Dans ces conditions, le fait de ne pas avoir exercé de recours devant le juge de l'exécution et de ne pas avoir sollicité du Premier président l'arrêt de l'exécution provisoire, alors que la société Axa poursuivait son appel, ne sauraient constituer des faits démontrant avec évidence et sans équivoque l'intention d'acquiescer de façon certaine au jugement. Le fait qu'il ait été interjeté, au principal, un appel tendant à l'annulation du jugement, ne contribue pas plus à rapporter la preuve d'un acquiescement certain.
Au final, la preuve d'un acquiescement certain au jugement n'est pas rapportée. L'ordonnance est par conséquent infirmée sur ce point et la fin de non-recevoir est rejetée.
Sur la recevabilité de l'appel
Il doit être rappelé que dès lors que la société Axa figurait en qualité de partie dans le jugement, seul l'appel lui était ouvert et non la tierce opposition. Les moyens en ce sens sont par conséquent inopérants.
Partant, l'appel de la société Axa est déclaré recevable.
Sur les dépens et autres frais de procédure
La solution adoptée conduit à infirmer l'ordonnance sur ces points.
Les sociétés Eiffage, Issy-Viaduc, SMABTP, Socotec et le syndicat des copropriétaires, qui succombent, doivent être condamnées aux dépens de l'incident.
Ils sont également condamnés aux dépens du déféré, conformément à l'article 696 du code de procédure civile. Les dépens pourront être recouvrés directement dans les conditions prévues par l'article 699 du même code.
Selon l'article 700 1° de ce code, le juge condamne la partie tenue aux dépens ou qui perd son procès à payer à l'autre partie la somme qu'il détermine au titre des frais exposés et non compris dans les dépens, le juge tient compte de l'équité ou de la situation économique de la partie condamnée.

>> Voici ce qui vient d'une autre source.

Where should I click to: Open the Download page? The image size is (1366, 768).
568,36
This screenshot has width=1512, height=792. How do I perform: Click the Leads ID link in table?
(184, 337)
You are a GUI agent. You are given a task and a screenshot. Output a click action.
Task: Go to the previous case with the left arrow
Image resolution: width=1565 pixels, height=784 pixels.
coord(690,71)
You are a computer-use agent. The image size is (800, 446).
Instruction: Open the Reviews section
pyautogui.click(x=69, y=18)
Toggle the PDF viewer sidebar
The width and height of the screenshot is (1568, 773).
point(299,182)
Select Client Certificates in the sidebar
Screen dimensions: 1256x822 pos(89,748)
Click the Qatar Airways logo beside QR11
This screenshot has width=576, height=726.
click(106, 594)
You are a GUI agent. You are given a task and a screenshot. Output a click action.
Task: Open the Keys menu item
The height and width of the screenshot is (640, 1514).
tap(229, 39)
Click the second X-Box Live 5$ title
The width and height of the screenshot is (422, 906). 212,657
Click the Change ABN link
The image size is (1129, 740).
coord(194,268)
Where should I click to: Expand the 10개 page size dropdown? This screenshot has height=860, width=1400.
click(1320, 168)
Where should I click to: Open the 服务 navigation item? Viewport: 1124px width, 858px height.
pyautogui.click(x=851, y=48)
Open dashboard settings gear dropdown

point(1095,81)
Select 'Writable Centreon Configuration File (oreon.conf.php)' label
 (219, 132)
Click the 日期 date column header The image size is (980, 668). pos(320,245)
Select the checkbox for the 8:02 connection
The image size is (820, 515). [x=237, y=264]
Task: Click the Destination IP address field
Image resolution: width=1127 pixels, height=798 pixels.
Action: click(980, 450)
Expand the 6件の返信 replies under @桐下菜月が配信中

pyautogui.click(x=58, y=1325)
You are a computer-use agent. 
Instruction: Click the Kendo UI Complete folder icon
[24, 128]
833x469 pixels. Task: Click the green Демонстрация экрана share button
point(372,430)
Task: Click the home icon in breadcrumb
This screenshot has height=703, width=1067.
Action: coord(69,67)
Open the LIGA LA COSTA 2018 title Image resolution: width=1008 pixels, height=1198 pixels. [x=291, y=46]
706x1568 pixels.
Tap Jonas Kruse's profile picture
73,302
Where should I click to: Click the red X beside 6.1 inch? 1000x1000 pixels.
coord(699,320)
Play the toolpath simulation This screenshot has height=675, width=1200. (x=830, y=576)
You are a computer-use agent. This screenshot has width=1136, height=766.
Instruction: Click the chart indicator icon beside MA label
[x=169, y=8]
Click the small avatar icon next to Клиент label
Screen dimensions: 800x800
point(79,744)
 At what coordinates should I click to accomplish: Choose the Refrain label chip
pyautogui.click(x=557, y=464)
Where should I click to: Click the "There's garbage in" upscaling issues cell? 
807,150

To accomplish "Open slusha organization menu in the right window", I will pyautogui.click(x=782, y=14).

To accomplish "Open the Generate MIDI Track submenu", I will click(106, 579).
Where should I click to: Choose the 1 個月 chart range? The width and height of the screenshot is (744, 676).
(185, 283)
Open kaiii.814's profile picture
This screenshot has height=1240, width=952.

Les parties intimées sont par conséquent condamnées à payer à la société Axa France Iard une somme de 1 000 euros chacune.
PAR CES MOTIFS
La Cour,
Statuant par arrêt contradictoire et en dernier ressort, dans les limites du déféré,
Fait droit à la requête du conseil de la société Axa France Iard ;
Infirme l'ordonnance ;
Statuant de nouveau,
Rejette la fin de non-recevoir tirée de l'acquiescement ;
Déclare l'appel de la société Axa France Iard recevable ;
Condamne la société Eiffage construction résidentiel, la société Issy-Viaduc, la société SMABTP, la société Socotec construction et le syndicat des copropriétaires de l'ensemble immobilier [Adresse 17] représenté par son syndic la SASU ESSET aux entiers dépens de l'incident, dont distraction au profit de Me Christophe Debray conformément à l'article 699 du code de procédure civile ;
Condamne la société Eiffage construction résidentiel, la société Issy-Viaduc, la société SMABTP, la société Socotec construction et le syndicat des copropriétaires de l'ensemble immobilier [Adresse 17] représenté par son syndic la SASU ESSET à payer à la société Axa France Iard une somme de 1 000 euros chacun application de l'article 700 du code de procédure civile.
Prononcé par mise à disposition de l'arrêt au greffe de la cour, les parties en ayant été préalablement avisées dans les conditions prévues au deuxième alinéa de l'article 450 du code de procédure civile.